Furthermore, there can be auto-immune side effects because T-cells that recognize our own healthy tissues may start attacking those very tissues.
This is where new and fascinating technology comes into the picture: personalized vaccines. This approach is a specific approach, where T-cells are activated based on the mutations of the patient’s cancer.
After taking a sample of cancer cells from the patient, those cells’ DNA is sequenced. Using a computational algorithm, the cancer DNA is compared to the patient’s healthy DNA to find the specific mutations present in that patient’s cancer. From all those mutations, Moderna is able to synthesize a messenger RNA vaccine, which can be used to train the appropriate T-cells to recognize abnormal proteins from these cancer cells.

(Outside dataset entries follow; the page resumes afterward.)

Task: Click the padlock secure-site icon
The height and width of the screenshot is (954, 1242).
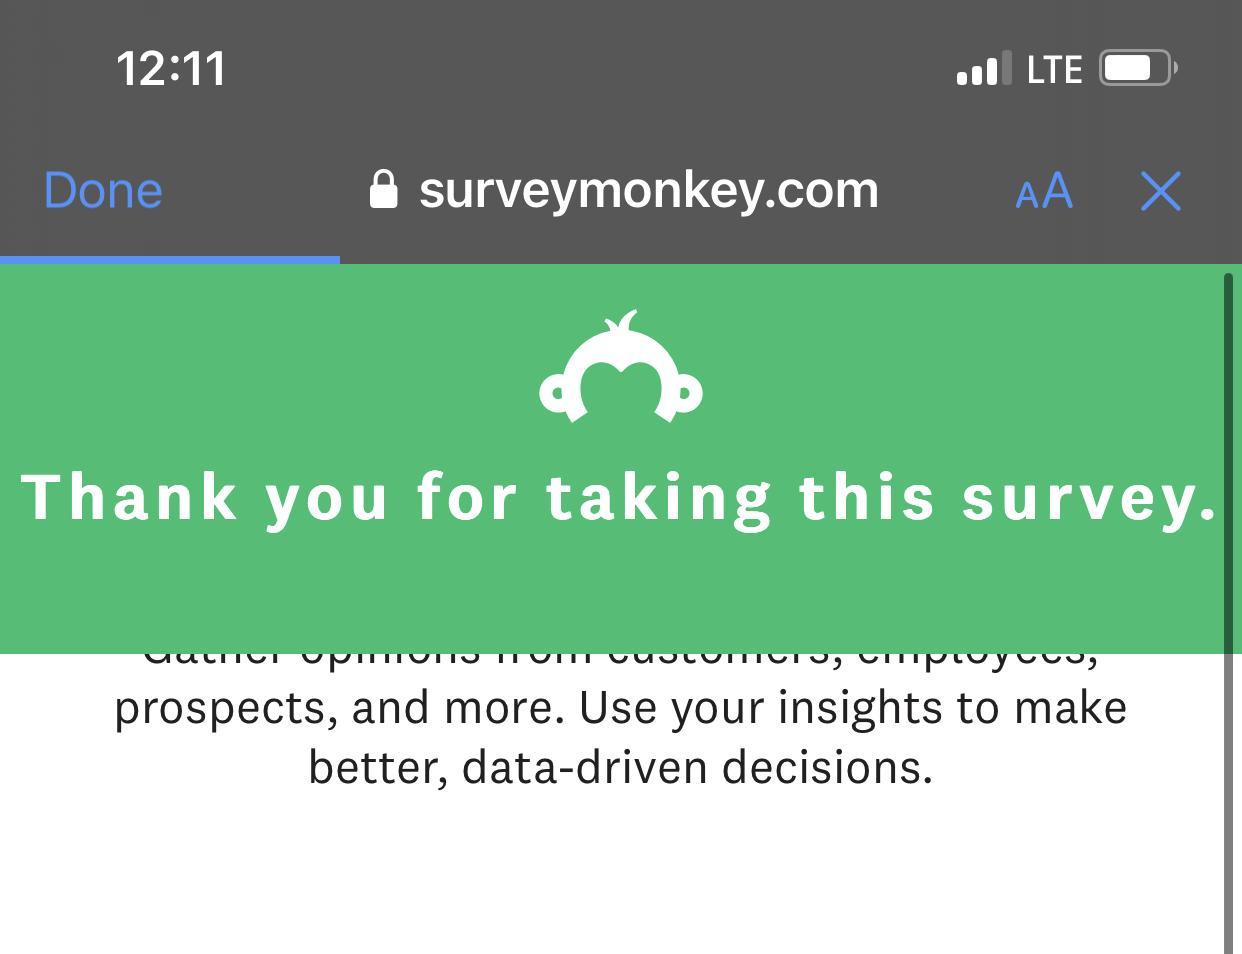Action: pyautogui.click(x=383, y=189)
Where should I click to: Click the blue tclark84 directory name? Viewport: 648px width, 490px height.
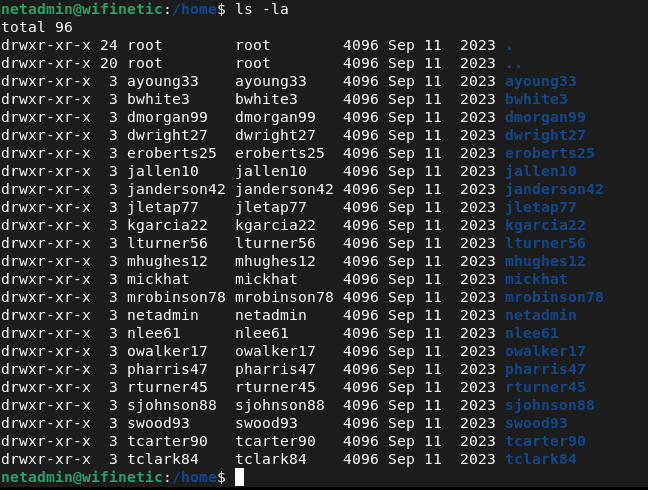pos(540,460)
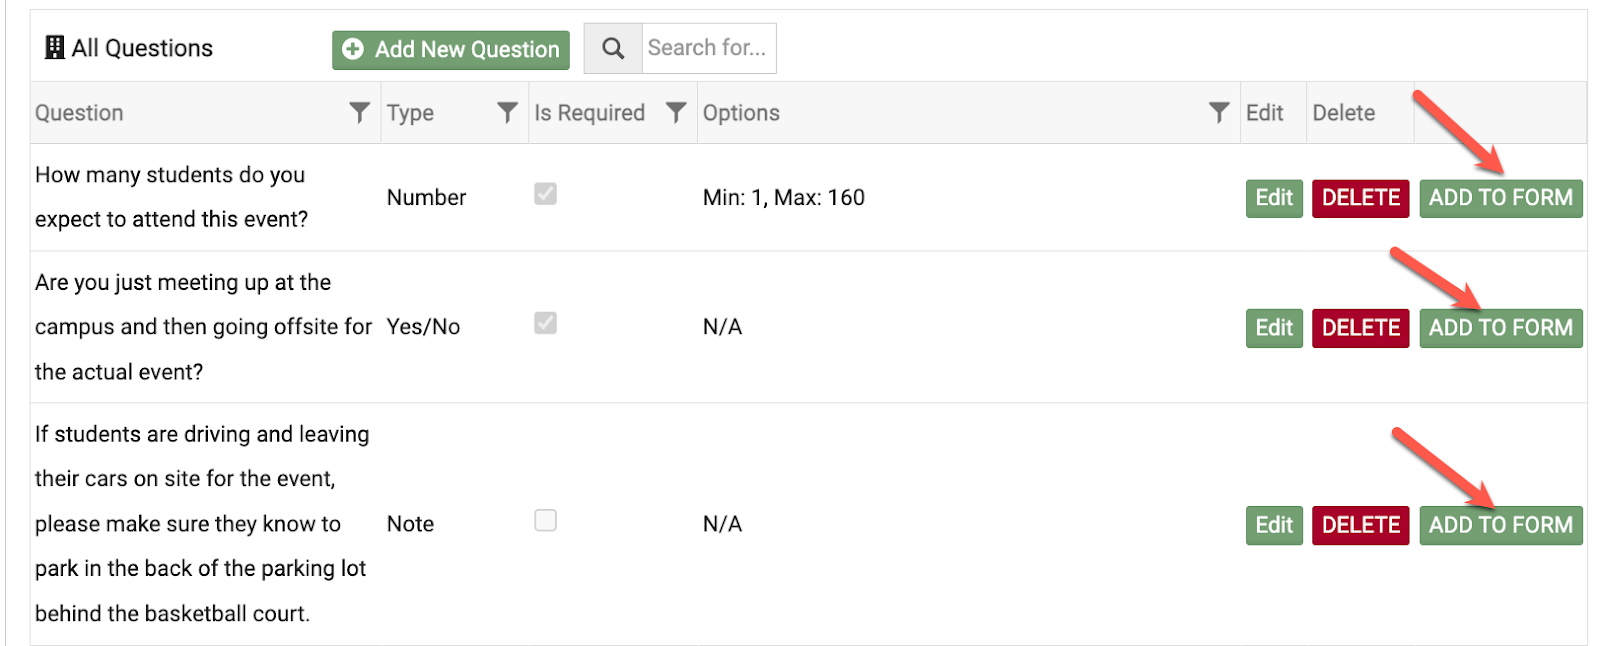Click in the Search for... field

tap(708, 49)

A helpful video about the process can be found at the UA Health Sciences website. The clinical trial consisted of using both this personalized vaccine approach with the FDA approved T-cell activator pembrolizumab.
“The trial is the combination of using those mutations almost like a trojan horse … educating the immune system to see those mutated proteins at the same time as we give the unbridled T-cell activator,” Bauman said. “We’re awakening T-cells, but we’re saying this is the particular class of T-cells that we are calling.”
For the trial, each patient was given two doses of pembrolizumab over six weeks. During this time, the vaccine was developed by Moderna. After the vaccines were created, the patients received one dose of their vaccine every three weeks for nine weeks along with the pembrolizumab, and the cancer was monitored using a CAT scan.
And the results show that the vaccines are safe. This seems really promising and exciting to pursue.
“Although it is only 10 patients, and we have to not only overpromise … it is a really strong signal to expand the study and to see if we continue to see what we saw with these 10 patients,” Bauman said.
“When I was going into treatment, I was really ill and the treatments themselves were pretty hard on me. Cancer treatment is no walk in the park,” Cassidy said. “But once I got through the treatment’s initial side effects, I started to notice an increase in my energy and I wasn’t in as much pain.”
Having completely responded to her treatment, Cassidy is now able to live a normal life. She has spoken with various dentists and used her platform to help educate people about the prevalence and signs of oral cancers and the importance of understanding what the inside of our mouths are supposed to look like.
“It also brought forth what are the most important things for me — my son and husband and the importance of slowing down and enjoying my time with my family,” Cassidy said.
There are many new things that Bauman is looking into researching further. As they expand the trial to 40 participants for the next phase of trials, she is exploring how to optimize the vaccine.
“If we can selectively educate the immune system … we can have a therapy that is active, could drive a permanent response and not be toxic or harsh on the rest of the body,” Bauman said.
Bauman also mentioned that this optimization might mean potentially experimenting with a different drug than pembrolizumab for treatment, although this is a great start. They have also taken samples of the T-cells from the patients to see which types of mutations the T-cells respond best to.
“People who have advanced in cancer … have extraordinary suffering because cancer is uncontrolled in this area where things are critical to our humanity, like talking and breathing and eating and kissing and smiling. To be able to reverse that suffering and offer that hope is uniquely gratifying,” Bauman said.